The primary impact on deaths of the shutdown is the number of years of life lost is those saved by the reduction in number of Covid-19 cases and thus deaths. In reality this number almost certainly dwarfs every other number used in the calculation since without the shutdown cases, and thus deaths, would have carried on growing exponentially until a sufficient proportion of the US population had caught the disease for herd immunity to kick in leading to an estimated number of deaths of well over a million (given an IFR of 0.7% as seen in France, which would likely be an underestimate in these circumstance).

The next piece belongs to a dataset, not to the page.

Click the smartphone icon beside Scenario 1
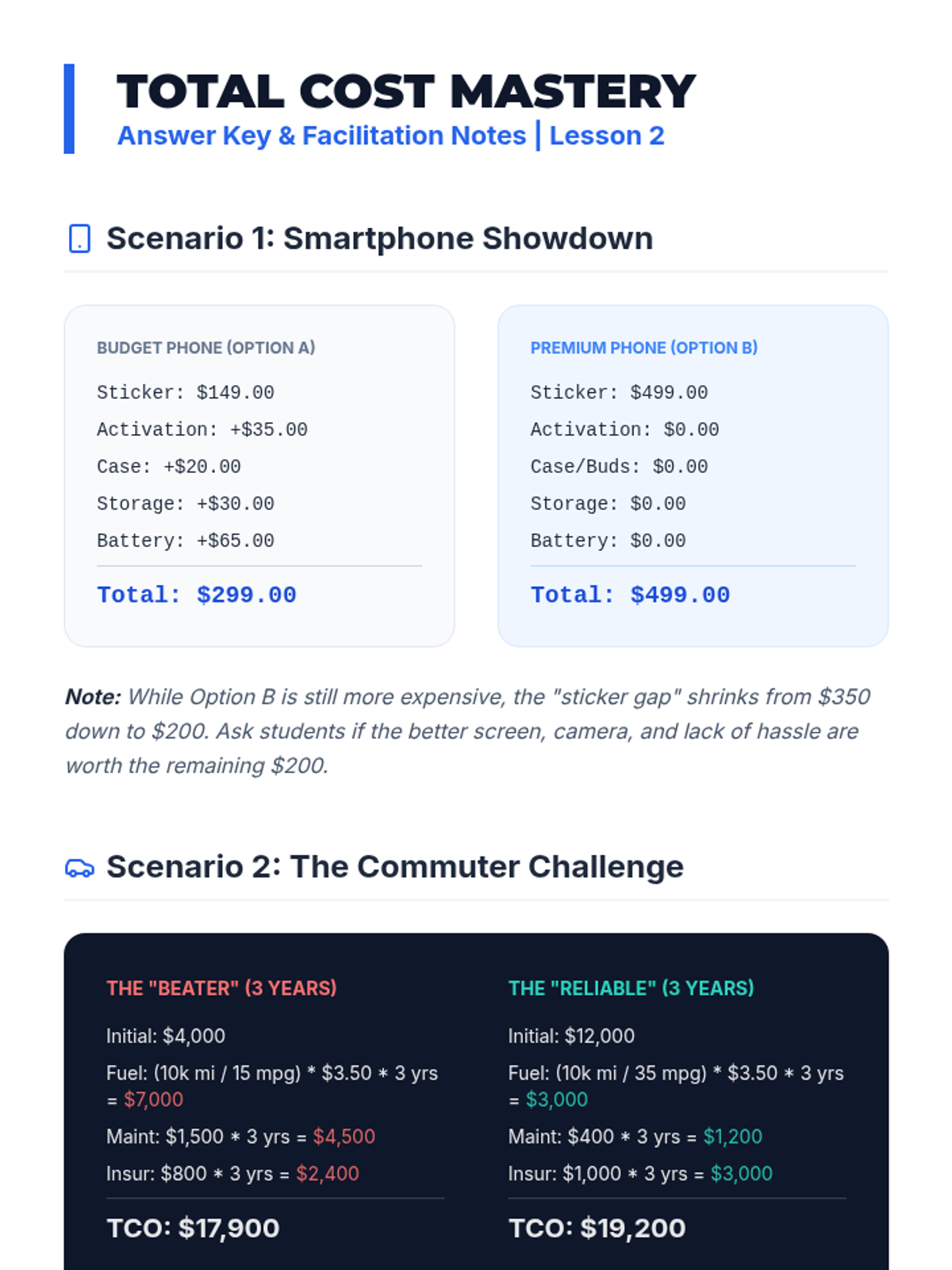 tap(79, 239)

This number of deaths, by the author's method and assuming the same age profile, would lead to over 10 million lost years of life
What they have done is like trying to assess the effectiveness of car safety belts and counting only the lives lost by people despite wearing safety belts and not considering the number of lives saved by wearing seatbelts. It's a total nonsense. By leaving the most important number out of the calculation, the source has calculated a number that is completely meaningless and whether or not the actual numbers add up is essentially irrelevant.

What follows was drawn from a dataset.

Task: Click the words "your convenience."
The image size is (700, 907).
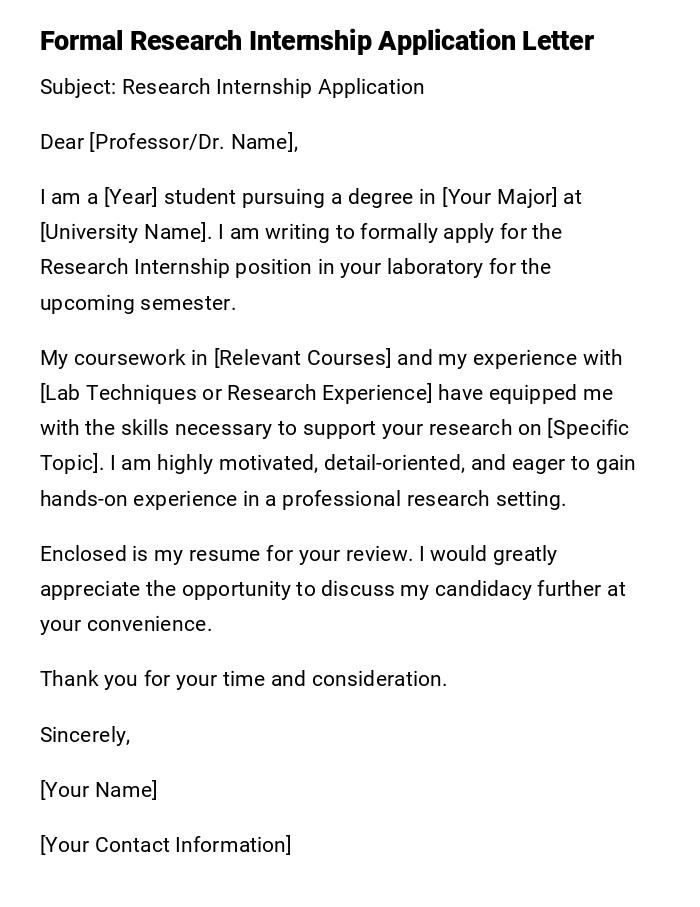Action: tap(126, 624)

Because of this hopelessly inadequate calculation the conclusion derived is completely unsupported and we cannot conclude that the shutdown will cost years of life. In fact, given the scale of the missing number, it's probable that it has saved millions of years of life.
Basically the Atlas et. al (Hill) piece is a flawed comparison because it omits the number of life-years lost in the counterfactual scenario of no lockdown.

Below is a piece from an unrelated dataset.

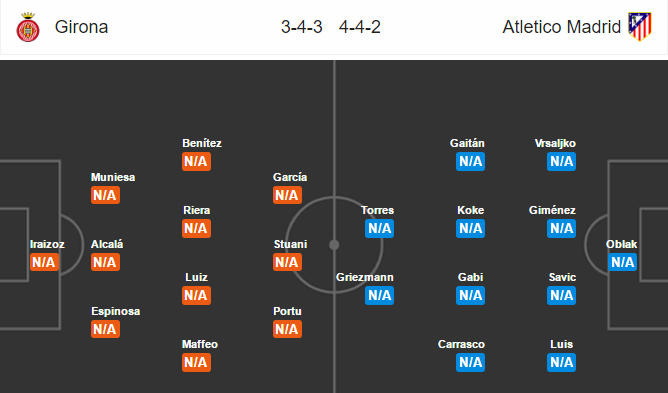Select Oblak's blue N/A rating badge

pyautogui.click(x=622, y=262)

Here's what a World Bank study has to say, after quantifying the poverty results of the lockdowns, which are actually higher (in relative terms) in developing countries compared to the developed countries:
For most developing countries, one would have to hold unrealistically high values of α (“I’d rather spend 600 years in absolute poverty if that would add one year to my current life expectancy”) to judge that the mortality effects dominate the poverty effects as sources of welfare losses. (Despite the fact that our approach treats the value of human life exactly the same way across all countries.)
That is not to say that a laissez-faire, “no-intervention” response to the pandemic would have been superior [... For that] one would have to simulate a counterfactual scenario where governments had not responded, and the epidemic evolved until countries (hypothetically) reached herd immunity.
We constructed such a counterfactual scenario using the Banerjee et al. (2020) assumption that herd immunity is reached at an 80% infection rate and found that such a no-intervention policy would have led to higher welfare losses, particularly in richer countries. For high income-countries we estimate that the number of lost years under this scenario would have been five times larger than the sum of lost years and poverty years estimated as of early June (based on the $21.70 poverty line). This implies that the welfare consequences of no-intervention in these countries would have been at least 5 times worse than the consequences measured as of early June. (Five times is based on α =1. The ratio obviously rises with larger values of α.)
As for the Hill piece, it is authored by a number of academics... but, the lead author is affiliated with the Hoover Institution, and more importantly they haven't actually published their "model" anywhere but in opinion pieces, as far as I can tell. As whom cited (or republished) them, the list speaks for itself: AIER and Mises Institute have written echoing pieces based on that. (And it's not the case that there haven't been plenty of economic models of the lockdown-related trade-offs published in economics journals.)
As for other factoids from the lead author of the Hill piece: "99 percent of [Covid-19] infected people have no significant illness from it." I'm curious to know for what definition of "significant" that statement is true.